Bringing Robotics AI to Embedded Platforms: Dataset Recording, VLA Fine‑Tuning, and On‑Device Optimizations
By Jakub Antkiewicz
•2026-03-06T08:37:52Z
NXP has published a detailed technical guide and performance benchmarks for deploying complex Vision-Language-Action (VLA) models on its i.MX95 embedded processor. The work directly confronts a primary obstacle in the robotics industry: running sophisticated AI required for physical manipulation on the low-power, resource-constrained hardware typical of real-world robotic systems. By outlining a full-stack methodology, from dataset creation to on-device optimization, the company provides a practical roadmap for moving multimodal AI out of the cloud and into functional, edge-deployed robots.
The company's engineers fine-tuned two VLA models, ACT and SmolVLA, for a "put the tea bag in the mug" task, documenting hard-won lessons in data collection, such as the necessity of fixed cameras, controlled lighting, and a gripper-mounted camera to improve success rates. Rather than relying on simple model compression, NXP's optimization strategy involves a systems-level approach. This includes decomposing the model into independently optimized vision, language, and action blocks, applying selective quantization to avoid accuracy loss in sensitive components, and implementing asynchronous inference to enable smooth, continuous robot motion. This approach reduced the ACT model's inference latency on the i.MX95 from 2.86 seconds to 0.32 seconds.

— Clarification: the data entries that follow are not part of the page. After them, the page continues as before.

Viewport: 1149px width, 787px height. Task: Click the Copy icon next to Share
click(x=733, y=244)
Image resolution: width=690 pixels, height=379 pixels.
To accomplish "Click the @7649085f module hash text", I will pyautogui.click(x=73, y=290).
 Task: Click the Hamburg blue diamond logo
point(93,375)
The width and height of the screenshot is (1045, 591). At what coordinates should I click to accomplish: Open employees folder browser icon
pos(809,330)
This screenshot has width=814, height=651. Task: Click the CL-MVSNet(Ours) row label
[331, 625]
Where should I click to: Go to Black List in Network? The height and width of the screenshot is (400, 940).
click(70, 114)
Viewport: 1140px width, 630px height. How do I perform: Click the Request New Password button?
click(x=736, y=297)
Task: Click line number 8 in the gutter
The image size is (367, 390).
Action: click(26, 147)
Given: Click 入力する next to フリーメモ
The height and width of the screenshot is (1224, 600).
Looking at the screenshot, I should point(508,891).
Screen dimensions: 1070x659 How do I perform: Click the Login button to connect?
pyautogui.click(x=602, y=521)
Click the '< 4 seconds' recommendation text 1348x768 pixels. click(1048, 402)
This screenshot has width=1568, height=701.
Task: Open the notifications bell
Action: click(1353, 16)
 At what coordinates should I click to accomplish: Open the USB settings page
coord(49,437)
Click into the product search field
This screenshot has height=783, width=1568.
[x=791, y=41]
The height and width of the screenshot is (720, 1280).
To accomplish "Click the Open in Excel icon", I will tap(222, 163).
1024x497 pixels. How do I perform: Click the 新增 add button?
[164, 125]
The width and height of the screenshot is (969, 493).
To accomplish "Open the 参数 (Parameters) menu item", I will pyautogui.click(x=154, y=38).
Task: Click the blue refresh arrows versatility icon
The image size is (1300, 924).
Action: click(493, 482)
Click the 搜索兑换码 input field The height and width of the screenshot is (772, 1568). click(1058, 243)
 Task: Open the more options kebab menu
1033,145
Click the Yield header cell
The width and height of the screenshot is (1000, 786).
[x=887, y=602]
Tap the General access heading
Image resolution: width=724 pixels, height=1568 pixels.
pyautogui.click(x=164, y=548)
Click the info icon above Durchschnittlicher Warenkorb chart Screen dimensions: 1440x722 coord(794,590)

By open-sourcing its best practices, NXP is effectively providing a blueprint that could help standardize the deployment of advanced AI on edge robotics platforms. This work signals a market shift where the key challenge is no longer just training a capable model, but executing it efficiently under tight power and latency budgets. The methodologies demonstrated could lower the barrier to entry for developing commercially viable, intelligent robots for logistics, light manufacturing, and eventually consumer applications, moving the industry's focus toward reproducible engineering rather than bespoke research projects.
The successful deployment of foundation models on edge robots is not a model compression problem but a systems engineering challenge, where hardware-aware data collection, architectural decomposition, and latency-aware scheduling are as critical as the AI model itself.